------ Task input ------

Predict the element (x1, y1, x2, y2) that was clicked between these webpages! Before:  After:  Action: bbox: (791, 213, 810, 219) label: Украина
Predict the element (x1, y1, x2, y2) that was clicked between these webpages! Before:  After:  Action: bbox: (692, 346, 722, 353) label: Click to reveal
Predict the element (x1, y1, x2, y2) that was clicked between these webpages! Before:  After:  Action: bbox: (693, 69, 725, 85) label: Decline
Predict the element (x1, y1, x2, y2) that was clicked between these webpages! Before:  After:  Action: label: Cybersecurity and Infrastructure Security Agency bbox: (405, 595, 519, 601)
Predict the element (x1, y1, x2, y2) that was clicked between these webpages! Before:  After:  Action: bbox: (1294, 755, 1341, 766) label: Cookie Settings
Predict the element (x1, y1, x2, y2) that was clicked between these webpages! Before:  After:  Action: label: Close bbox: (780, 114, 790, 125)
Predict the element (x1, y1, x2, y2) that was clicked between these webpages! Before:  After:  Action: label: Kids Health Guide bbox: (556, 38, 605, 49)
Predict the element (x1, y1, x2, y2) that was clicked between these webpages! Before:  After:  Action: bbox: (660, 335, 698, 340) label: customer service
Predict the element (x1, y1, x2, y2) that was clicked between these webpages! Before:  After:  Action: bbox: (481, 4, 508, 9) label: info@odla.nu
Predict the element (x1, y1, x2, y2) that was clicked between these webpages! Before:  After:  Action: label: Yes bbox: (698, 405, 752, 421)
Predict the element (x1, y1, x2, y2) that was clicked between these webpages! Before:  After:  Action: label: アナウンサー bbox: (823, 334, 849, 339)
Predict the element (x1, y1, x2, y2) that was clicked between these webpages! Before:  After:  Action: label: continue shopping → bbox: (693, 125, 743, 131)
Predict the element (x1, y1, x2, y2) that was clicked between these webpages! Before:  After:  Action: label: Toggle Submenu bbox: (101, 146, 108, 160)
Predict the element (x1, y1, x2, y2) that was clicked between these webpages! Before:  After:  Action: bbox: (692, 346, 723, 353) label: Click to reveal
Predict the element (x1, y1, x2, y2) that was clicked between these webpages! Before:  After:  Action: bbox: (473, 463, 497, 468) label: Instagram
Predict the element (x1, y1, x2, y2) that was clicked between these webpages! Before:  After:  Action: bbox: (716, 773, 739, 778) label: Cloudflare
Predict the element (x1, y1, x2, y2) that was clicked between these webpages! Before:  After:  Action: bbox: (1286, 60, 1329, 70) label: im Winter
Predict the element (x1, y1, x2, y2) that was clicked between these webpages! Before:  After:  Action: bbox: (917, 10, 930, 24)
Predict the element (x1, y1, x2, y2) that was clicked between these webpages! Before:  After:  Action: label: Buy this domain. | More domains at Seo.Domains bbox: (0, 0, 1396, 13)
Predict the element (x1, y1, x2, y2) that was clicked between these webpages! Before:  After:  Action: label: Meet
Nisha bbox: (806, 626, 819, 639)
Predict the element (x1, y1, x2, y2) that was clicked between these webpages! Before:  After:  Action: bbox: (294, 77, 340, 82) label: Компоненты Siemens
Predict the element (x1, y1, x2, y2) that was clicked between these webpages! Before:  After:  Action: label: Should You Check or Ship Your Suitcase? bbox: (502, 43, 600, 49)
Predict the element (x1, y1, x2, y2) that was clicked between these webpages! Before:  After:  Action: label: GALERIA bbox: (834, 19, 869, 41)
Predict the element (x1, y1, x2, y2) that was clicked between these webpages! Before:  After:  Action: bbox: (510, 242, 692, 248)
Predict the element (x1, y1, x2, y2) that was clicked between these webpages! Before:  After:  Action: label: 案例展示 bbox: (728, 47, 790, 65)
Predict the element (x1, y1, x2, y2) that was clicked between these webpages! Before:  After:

------

## Task objective
Retype all of the records above word for word, keeping every line unchanged.

## Answer to the exercise
Predict the element (x1, y1, x2, y2) that was clicked between these webpages! Before:  After:  Action: bbox: (791, 213, 810, 219) label: Украина
Predict the element (x1, y1, x2, y2) that was clicked between these webpages! Before:  After:  Action: bbox: (692, 346, 722, 353) label: Click to reveal
Predict the element (x1, y1, x2, y2) that was clicked between these webpages! Before:  After:  Action: bbox: (693, 69, 725, 85) label: Decline
Predict the element (x1, y1, x2, y2) that was clicked between these webpages! Before:  After:  Action: label: Cybersecurity and Infrastructure Security Agency bbox: (405, 595, 519, 601)
Predict the element (x1, y1, x2, y2) that was clicked between these webpages! Before:  After:  Action: bbox: (1294, 755, 1341, 766) label: Cookie Settings
Predict the element (x1, y1, x2, y2) that was clicked between these webpages! Before:  After:  Action: label: Close bbox: (780, 114, 790, 125)
Predict the element (x1, y1, x2, y2) that was clicked between these webpages! Before:  After:  Action: label: Kids Health Guide bbox: (556, 38, 605, 49)
Predict the element (x1, y1, x2, y2) that was clicked between these webpages! Before:  After:  Action: bbox: (660, 335, 698, 340) label: customer service
Predict the element (x1, y1, x2, y2) that was clicked between these webpages! Before:  After:  Action: bbox: (481, 4, 508, 9) label: info@odla.nu
Predict the element (x1, y1, x2, y2) that was clicked between these webpages! Before:  After:  Action: label: Yes bbox: (698, 405, 752, 421)
Predict the element (x1, y1, x2, y2) that was clicked between these webpages! Before:  After:  Action: label: アナウンサー bbox: (823, 334, 849, 339)
Predict the element (x1, y1, x2, y2) that was clicked between these webpages! Before:  After:  Action: label: continue shopping → bbox: (693, 125, 743, 131)
Predict the element (x1, y1, x2, y2) that was clicked between these webpages! Before:  After:  Action: label: Toggle Submenu bbox: (101, 146, 108, 160)
Predict the element (x1, y1, x2, y2) that was clicked between these webpages! Before:  After:  Action: bbox: (692, 346, 723, 353) label: Click to reveal
Predict the element (x1, y1, x2, y2) that was clicked between these webpages! Before:  After:  Action: bbox: (473, 463, 497, 468) label: Instagram
Predict the element (x1, y1, x2, y2) that was clicked between these webpages! Before:  After:  Action: bbox: (716, 773, 739, 778) label: Cloudflare
Predict the element (x1, y1, x2, y2) that was clicked between these webpages! Before:  After:  Action: bbox: (1286, 60, 1329, 70) label: im Winter
Predict the element (x1, y1, x2, y2) that was clicked between these webpages! Before:  After:  Action: bbox: (917, 10, 930, 24)
Predict the element (x1, y1, x2, y2) that was clicked between these webpages! Before:  After:  Action: label: Buy this domain. | More domains at Seo.Domains bbox: (0, 0, 1396, 13)
Predict the element (x1, y1, x2, y2) that was clicked between these webpages! Before:  After:  Action: label: Meet
Nisha bbox: (806, 626, 819, 639)
Predict the element (x1, y1, x2, y2) that was clicked between these webpages! Before:  After:  Action: bbox: (294, 77, 340, 82) label: Компоненты Siemens
Predict the element (x1, y1, x2, y2) that was clicked between these webpages! Before:  After:  Action: label: Should You Check or Ship Your Suitcase? bbox: (502, 43, 600, 49)
Predict the element (x1, y1, x2, y2) that was clicked between these webpages! Before:  After:  Action: label: GALERIA bbox: (834, 19, 869, 41)
Predict the element (x1, y1, x2, y2) that was clicked between these webpages! Before:  After:  Action: bbox: (510, 242, 692, 248)
Predict the element (x1, y1, x2, y2) that was clicked between these webpages! Before:  After:  Action: label: 案例展示 bbox: (728, 47, 790, 65)
Predict the element (x1, y1, x2, y2) that was clicked between these webpages! Before:  After:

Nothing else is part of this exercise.